In [1]:
# 라이브러리 로드
import numpy as np
import pandas as pd
from pathlib import Path

# 전처리
from sklearn.model_selection import StratifiedKFold
from sklearn.preprocessing import StandardScaler
from sklearn.impute import SimpleImputer
from sklearn.metrics import roc_auc_score
from sklearn.feature_selection import VarianceThreshold

# 딥러닝
import torch
import torch.nn as nn
from torch.utils.data import DataLoader, TensorDataset

# 하이퍼파라미터 탐색
import optuna

# 재현성 확보
def seed_everything(seed=42):
    np.random.seed(seed)
    torch.manual_seed(seed)
    torch.cuda.manual_seed_all(seed)

seed_everything(42)

  from .autonotebook import tqdm as notebook_tqdm


In [2]:
# 데이터 로드
BASE_DIR = Path.cwd().parent.parent
DATA_DIR = BASE_DIR / 'data:raw'

train_df = pd.read_csv(DATA_DIR / 'train.csv')
test_df = pd.read_csv(DATA_DIR / 'test_x.csv')

# 타겟 인코딩
# 투표 안 함 = 1
train_df['voted'] = train_df['voted'].map({1: 0, 2: 1})

In [4]:
# 파생변수 생성
def create_features(df: pd.DataFrame) -> pd.DataFrame:
    ''' 
    설문 응답 데이터를 
    '정치적 태도 / 성향 / 응답 행동' 관점에서 요약한 파생변수 생성

    존재하는 칼럼만 사용
    '''
    df = df.copy()

    # 태도 성향 요약 점수
    cynicism_items = ['Qc', 'Qh', 'Qj', 'Qm', 'Qo', 'Qs']
    morality_items = ['Qf', 'Qk', 'Qr']
    kindness_items = ['Qq']

    cyn_cols = [col for col in cynicism_items if col in df.columns]
    mor_cols = [col for col in morality_items if col in df.columns]
    kin_cols = [col for col in kindness_items if col in df.columns]

    if len(cyn_cols) > 0:
        df['cynicism_score'] = df[cyn_cols].mean(axis=1)

    if len(mor_cols) > 0:
        df['morality_score'] = df[mor_cols].mean(axis=1)
    
    if len(kin_cols) > 0:
        df['kindness_score'] = df[kin_cols].mean(axis=1)

    # 응답 극단성
    q_cols = [col for col in df.columns if col.startswith('Q') and len(col) == 2]
    if len(q_cols) > 0:
        df['extreme_response_ratio'] = (
            ((df[q_cols] == 1) | (df[q_cols] == 5)).sum(axis=1)
            / len(q_cols)
        )

    # 응답 시간 행동 특징
    time_cols = [col for col in df.columns if col.startswith('Q_E')]
    if len(time_cols) > 0:
        df['mean_response_time'] = df[time_cols].mean(axis=1)
        df['std_response_time'] = df[time_cols].std(axis=1)

    # 언어/인지 수준 proxy
    wr_cols = [col for col in df.columns if col.startswith('wr_')]
    wf_cols = [col for col in df.columns if col.startswith('wf_')]

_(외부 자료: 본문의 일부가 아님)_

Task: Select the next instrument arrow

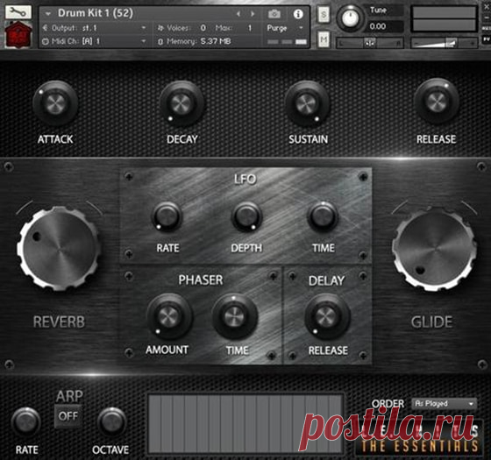Action: (253, 14)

    if len(wr_cols) > 0 and len(wf_cols) > 0:
        df['real_word_ratio'] = (
            df[wr_cols].sum(axis=1)
            / (df[wr_cols + wf_cols].sum(axis=1) + 1e-6)
        )

    return df

train_df = create_features(train_df)
test_df = create_features(test_df)

In [5]:
# feature / target 분리
TARGET = 'voted'
DROP_COLS = ['index', TARGET]

X_df = train_df.drop(columns=DROP_COLS, errors='ignore')
y = train_df[TARGET].values

X_test_df = test_df.drop(columns=['index'], errors='ignore')

# 문자열 칼럼 제거
X_df = X_df.select_dtypes(include=[np.number])
X_test_df = X_test_df.select_dtypes(include=[np.number])

In [6]:
# 결측치 처리 + 분산 0 제거

# 결측치 -> 중앙값
imputer = SimpleImputer(strategy='median')
X_df = pd.DataFrame(imputer.fit_transform(X_df), columns=X_df.columns)
X_test_df = pd.DataFrame(imputer.transform(X_test_df), columns=X_df.columns)

# 분산 0 제거
selector = VarianceThreshold(threshold=0.0)
X = selector.fit_transform(X_df)
X_test = selector.transform(X_test_df)

In [7]:
# 표준화
scaler = StandardScaler()
X = scaler.fit_transform(X)
X_test = scaler.transform(X_test)

In [11]:
# Residual MLP 정의

class ResidualBlock(nn.Module):
    def __init__(self, dim, dropout):
        super().__init__()
        self.fc1 = nn.Linear(dim, dim)
        self.bn1 = nn.BatchNorm1d(dim)
        self.fc2 = nn.Linear(dim, dim)
        self.bn2 = nn.BatchNorm1d(dim)
        self.dropout = nn.Dropout(dropout)
    
    def forward(self, x):
        residual = x
        x = torch.relu(self.bn1(self.fc1(x)))
        x = self.dropout(x)
        x = self.bn2(self.fc2(x))
        return torch.relu(x + residual)
    
class ResidualMLP(nn.Module):
    def __init__(self, input_dim, hidden_dim, dropout):
        super().__init__()
        self.input_layer = nn.Linear(input_dim, hidden_dim)
        self.act = nn.ReLU()

        self.block1 = ResidualBlock(hidden_dim, dropout)
        self.block2 = ResidualBlock(hidden_dim, dropout)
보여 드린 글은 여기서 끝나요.